En droit privé, le contrat avec soi-même est généralement refusé. Cependant, en droit fiscal, il existe des situations où l'administration fiscale prend en compte des opérations où une personne semble conclure un contrat avec elle-même. C'est le cas notamment du "bail fiscal", où un contribuable déduit de ses bénéfices imposables les loyers qu'il se verse pour l'utilisation d'un immeuble de son patrimoine privé à des fins professionnelles.
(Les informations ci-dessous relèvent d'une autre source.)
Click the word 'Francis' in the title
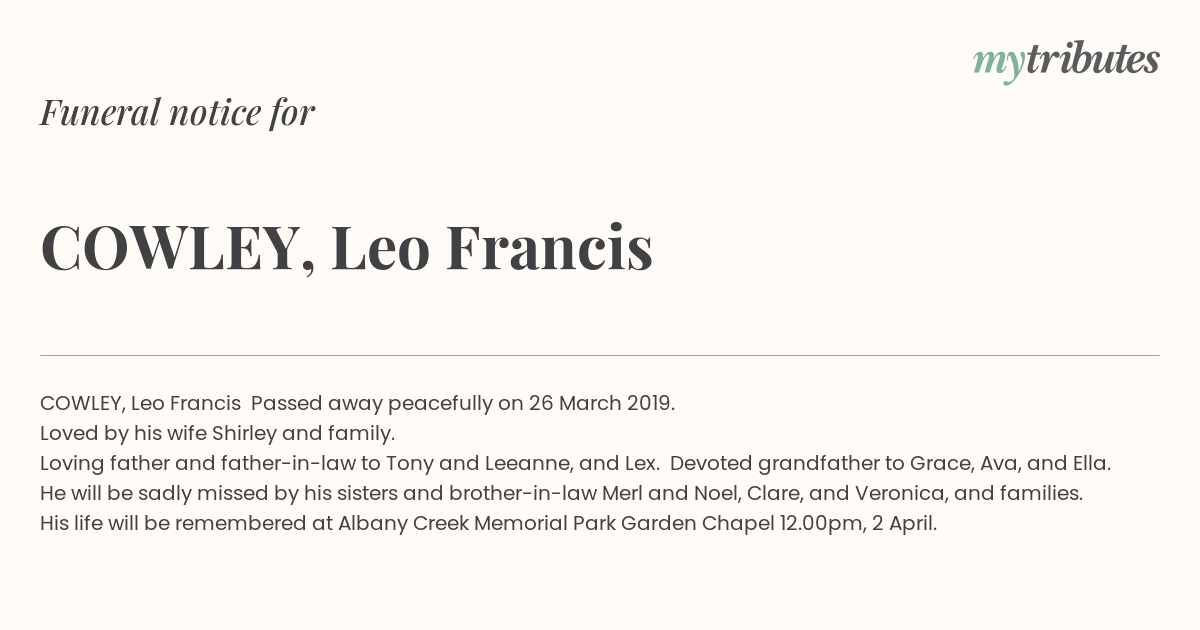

Le Mythe du Contrat avec Soi-Même

Le contrat avec soi-même en droit fiscal est souvent considéré comme un mythe. Le Conseil d'État n'a jamais consacré le contrat avec soi-même de manière explicite. Un arrêt récent a même refusé de prendre en compte les sommes correspondant à des travaux réalisés par un entrepreneur sur ses propres immeubles, faute de "versement à un tiers".

La Réalité : La Variation de Patrimoine

Le droit fiscal est réaliste et prend en compte la variation de patrimoine. Il existe un patrimoine professionnel et un patrimoine privé, et des flux financiers et matériels entre les deux patrimoines. L'arrêt "Meissonnier" illustre cette prise en compte des flux patrimoniaux dans le cas de loyers versés à soi-même.
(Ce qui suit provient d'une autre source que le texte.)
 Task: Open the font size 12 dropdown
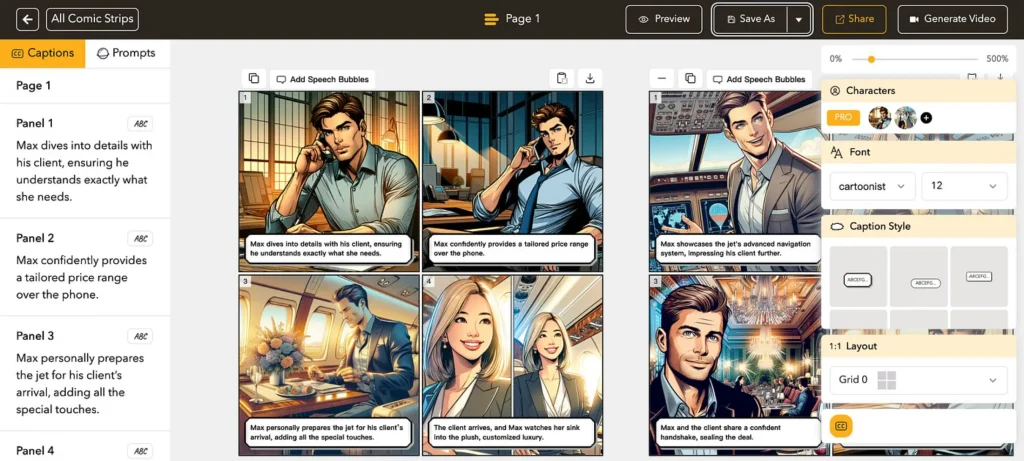(x=964, y=186)
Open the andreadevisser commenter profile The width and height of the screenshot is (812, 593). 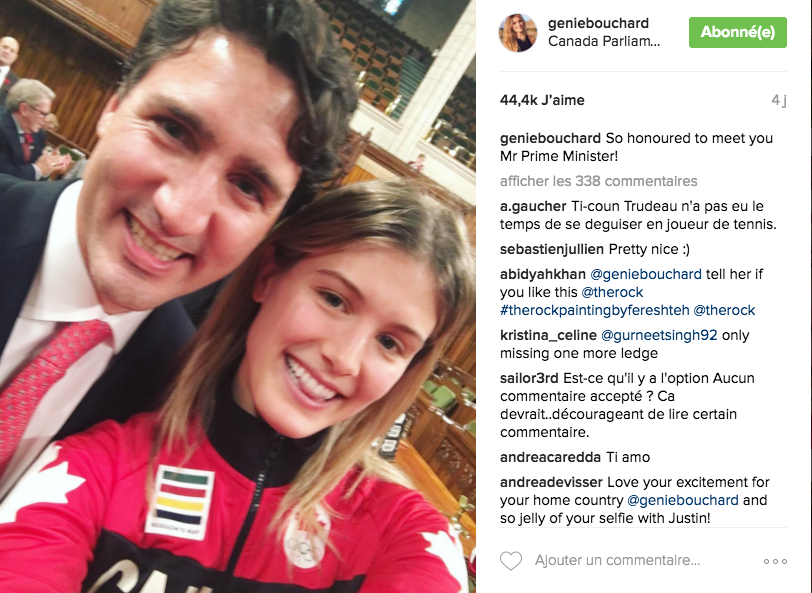click(x=551, y=482)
Absence de Consentement et Nullité Relative

L'absence de consentement dans un contrat est sanctionnée par la nullité relative. La Cour de cassation a jugé que l'absence totale de consentement ne portant pas atteinte à l'intérêt général, celle-ci doit être sanctionnée par la nullité relative. Cette solution est cohérente avec la théorie moderne des nullités, qui conçoit la nullité comme une sanction qui doit s'adapter au but de la règle dont elle entend assurer le respect.